● **Objectif**
Poursuivez le résumé de thèse sur la dignité dans l’exécution des peines privatives de liberté, en reprenant juste après sa dernière phrase.
====== Passage fourni
La dignité dans l’exécution des peines privatives de liberté [Résumé de thèse]
La dignité dans l’exécution des peines privatives de liberté
Par Nelly-Marine HUR
Thèse soutenue le 1er juillet 2011, sous la direction de Mme Annie BEZIZ-AYACHE, Université Lyon 3
La notion de dignité est désormais largement utilisée dans divers domaines, lorsqu’une personne fait l’objet d’un traitement qui ne semble pas respecter les exigences minimales dues à chaque personne en raison de son appartenance à l’espèce humaine. Quelles sont alors les conditions de traitement à respecter permettant d’assurer le respect de la dignité de la personne humaine ?
Tout être humain est naturellement doté de spécificités humaines primaires qui ne sont pas présentes chez les autres espèces animales ou végétales, et dont la mise en œuvre offre à l’être humain la possibilité de progresser, justifiant ainsi un égal respect de la personne humaine : il s’agit de la conscience d’exister, de la faculté de raisonnement de la conscience morale, de la faculté de raisonnement et d’autonomie
En effet, toute personne humaine a conscience de son existence propre en tant que membre autonome de l’espèce humaine, c’est-à-dire qu’il est capable d’une pensée réflexive sur son existence propre en tant que membre de l’espèce humaine, ce qui le conduit nécessairement à vouloir se créer une identité propre lui permettant de se distinguer des autres membres de l’espèce humaine, par des manifestations extérieures auxquelles les autres membres de la communauté des hommes auront accès grâce à leurs sens.
L’être humain est ensuite doté d’une faculté de raisonnement lui permettant de choisir le moyen le plus approprié pour atteindre le résultat recherché par lui.
Toute personne humaine a, dès les premières années de sa vie, conscience du Bien et du Mal résultant d’une morale universelle, quelle que soit la société dans laquelle il vit, et qu’il peut, par ses actions, participer au Bien ou Mal.
Enfin, l’être humain bénéficie d’une autonomie, en ce qu’il dispose de la liberté de se déterminer lui-même, de faire ses propres choix tant matériels qu’intellectuels, eu égard aux conséquences qu’il peut envisager comme résultant de ses choix.
Cependant, ces potentialités humaines d’amélioration peuvent se trouver neutralisées en cas de traitement différencié, d’atteinte portée à l’une de ses spécificités humaines primaires, ou à l’un de ses supports que sont l’intégrité physique, psychique, ou l’intimité.
L’intégrité physique peut se définir comme étant l’enveloppe corporelle permettant à chaque personne de vivre.
L’intégrité psychique est la psyché ou l’équilibre psychique de chaque personne telle que résultant de sa propre construction au cours des évènements de sa vie personnelle.
L’intimité désigne un ensemble d’éléments très personnels dont la connaissance est réservée à la seule personne qu’elle concerne, ainsi qu’éventuellement à des personnes qui lui sont très proches, si elle souhaite les partager avec celles-ci.
============
====== Lignes de données
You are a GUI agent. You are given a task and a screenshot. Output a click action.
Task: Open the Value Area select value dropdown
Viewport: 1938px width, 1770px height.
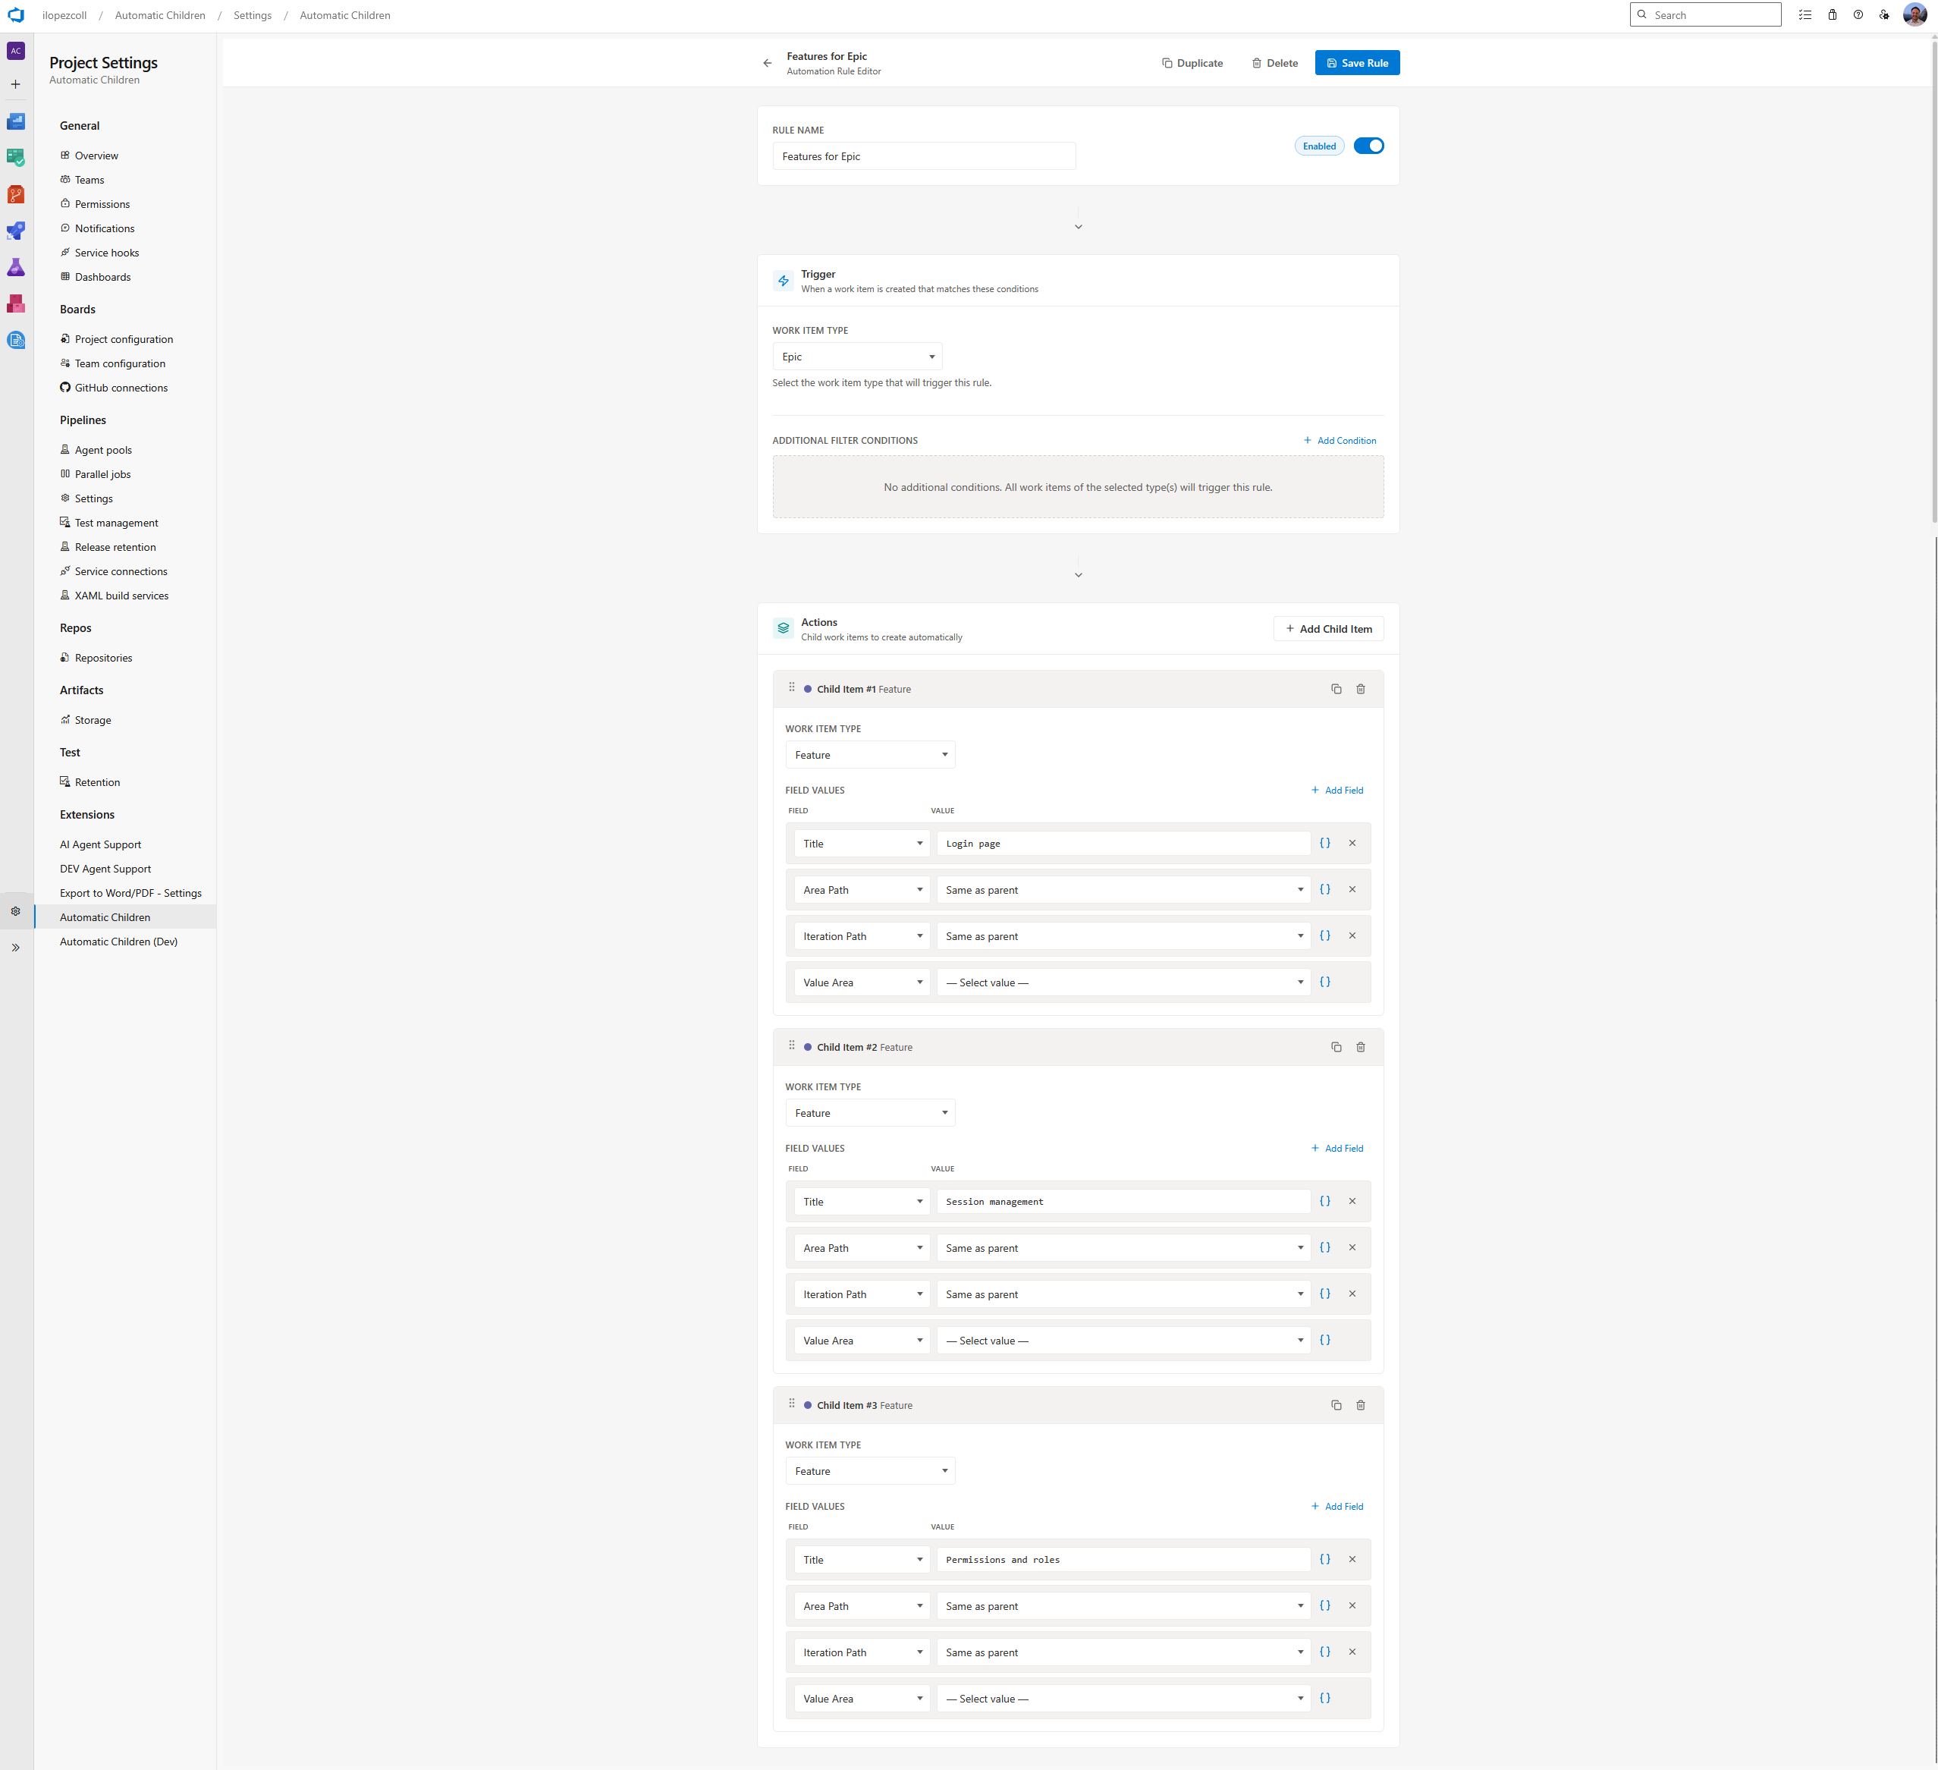click(x=1123, y=982)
============
● **Réponse**
Ainsi, en cas de traitement différencié, d’atteinte à l’une des spécificités humaines primaires ou à leurs supports, la neutralisation des potentialités humaines d’amélioration génère la négation de la dignité de la personne, sauf hypothèse de restrictions des exigences nécessaires au respect de la dignité. De telles hypothèses n’existent qu’en présence de la poursuite d’un objectif légitime d’intérêt général, par un moyen adapté et proportionné. Si la délimitation de l’objectif légitime d’intérêt général pouvant justifier l’existence d’un obstacle à la mise en œuvre d’une spécificité humaine primaire sans nier la dignité de la personne, paraît relativement aisée en ce qu’elle exclut la poursuite de tout intérêt privé ou de tout intérêt général pécuniaire ou de gestion, l’appréciation de l’adaptation du moyen employé au but poursuivi apparaît comme étant plus délicate. En effet, elle suppose de déterminer objectivement si le moyen employé peut permettre d’atteindre l’objectif poursuivi.
Ensuite, la recherche de la proportionnalité du moyen employé au but poursuivi, suppose la vérification d’une part de l’absence de neutralisation définitive d’une spécificité humaine primaire et d’autre part de l’absence de tout autre moyen permettant d’atteindre le même but, avec un moindre obstacle à la mise en œuvre des spécificités humaines primaires de la personne en vue de sa progression. Cependant, en présence de deux moyens adaptés à la poursuite d’un même objectif, l’un portant atteinte directement à l’une des spécificités humaines primaires, l’autre indirectement à l’une de ses spécificités par une atteinte à l’intégrité physique, psychique ou à l’intimité, il convient de considérer que l’atteinte portée à l’intégrité ou l’intimité fait moins obstacle à la mise en œuvre des spécificités humaines primaires que les atteintes directes à celles-ci.
En outre, une hiérarchie est établie au sein des supports des spécificités humaines primaires. Au sommet de ceux-ci se trouvent la vie, puis l’intimité, et enfin l’intégrité physique et psychique. Ainsi, alors qu’en présence de deux moyens adaptés à la poursuite d’un même objectif, mais portant chacun atteinte à l’un de ces supports, il convient de faire primer le moyen portant atteinte au support le plus bas dans la hiérarchie, pour assurer la proportionnalité du moyen employé.
A l’époque qui est la notre, si le respect de la dignité de la personne humaine est fondamental, la promotion de sa dignité par la stimulation de ses potentialités humaines d’amélioration, consiste dans un ambitieux projet pour l’avenir.
Ces préoccupations sont essentielles à l’égard de la personne condamnée à une peine privative de liberté, dans son exécution intra-carcérale comme post-carcérale.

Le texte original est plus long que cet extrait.